Some thoughts + questions

Question

Some thoughts + questions

TylerYep opened this issue 4 years ago · comments

Hey, thank you so much for writing this implementation up! It is a feature I've wanted to see in pytorch-lightning for a long time but never got the chance to get to it.

In the BatchGradient verifier, we pop the index containing the batch that we are testing for. However, I think it would be preferable to also verify that the gradient of that popped batch is in fact non-zero, since a gradient of all zeros would pass our test but would not train the network at all. My example code is here: verify.py

Finally, in my own projects, I wrote a few other verification functions, but I believe that they are already handled by lightning, could you verify this? I am referring to:

Issuing a warning if train() is turned on but all layers are frozen
Any NaN or INF value is present in gradients or any weights

If I have some spare time I will try testing this code myself, but overall looks really great! 👍

awaelchli · Answer 1 · Mon Sep 07 2020 14:35:47 GMT+0800 (China Standard Time)

@TylerYep Thank you very much for the feedback. Saw this message only just now.. sorry!

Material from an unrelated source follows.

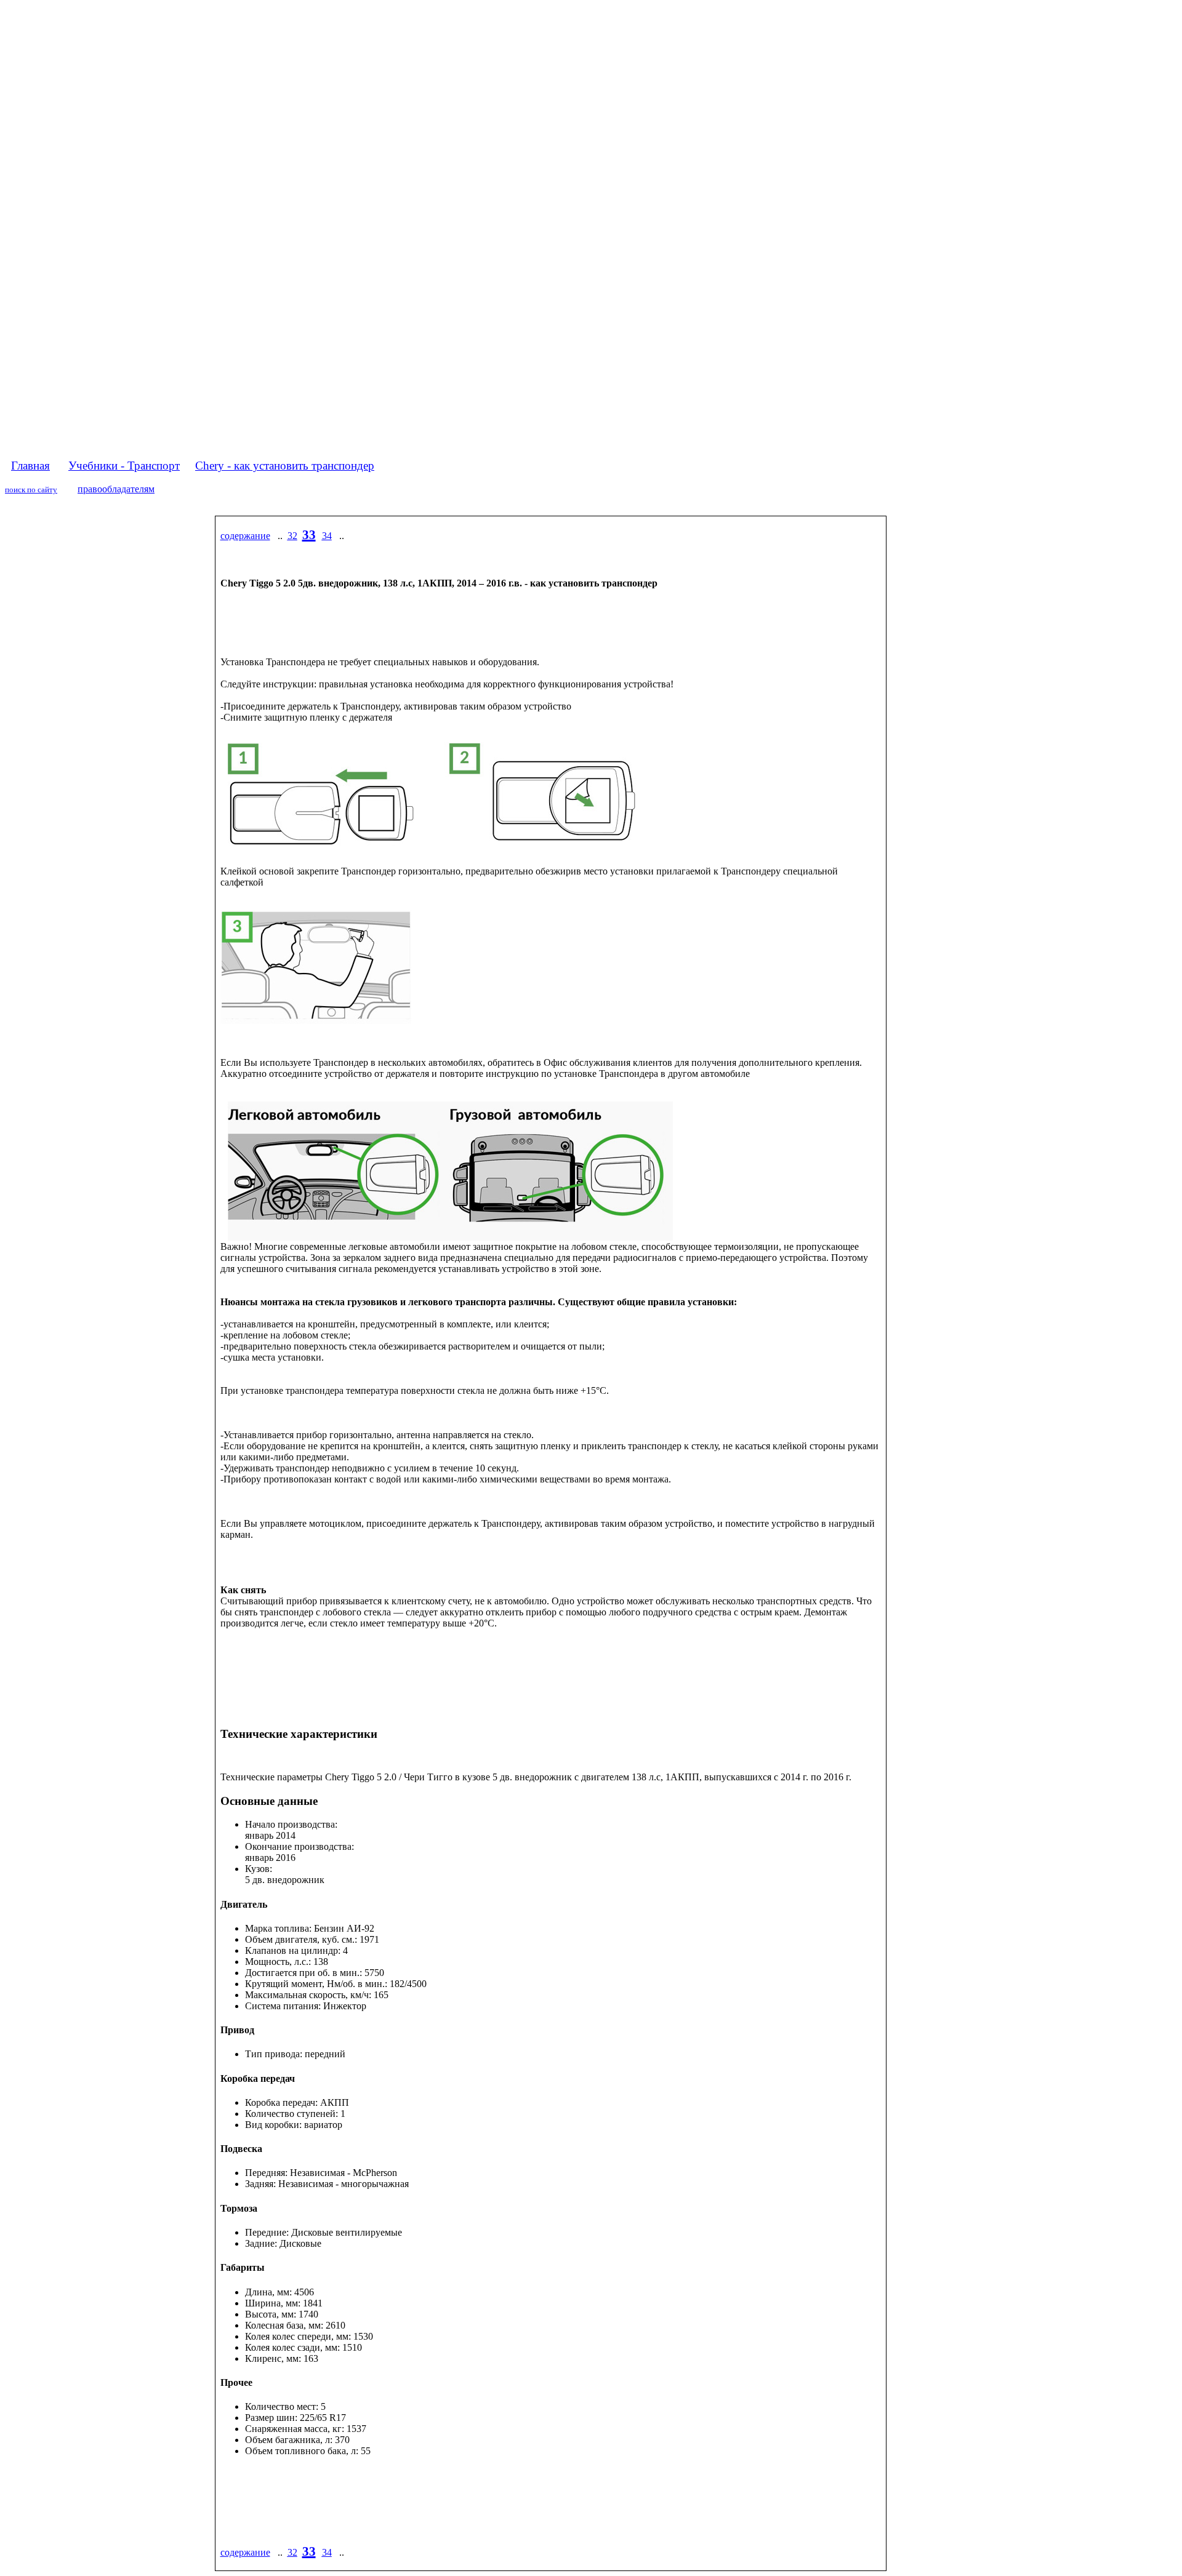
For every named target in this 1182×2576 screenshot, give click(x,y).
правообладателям (116, 489)
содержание (245, 535)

However, I think it would be preferable to also verify that the gradient of that popped batch is in fact non-zero, since a gradient of all zeros would pass our test but would not train the network at all.

Very good observation, I will include that!
EDIT: done here: 9527fba

Issuing a warning if train() is turned on but all layers are frozen

I am not aware of such a feature in Lightning :)

Any NaN or INF value is present in gradients or any weights

Yes, but one needs to turn it on with a Trainer flag. Searching for these values every iteration can impact performance, so it is not on by default.

awaelchli · Answer 2 · Mon Sep 07 2020 14:37:47 GMT+0800 (China Standard Time)

I also see in your verify.py, you have a function that runs all tests at once, that seems very convenient. 👍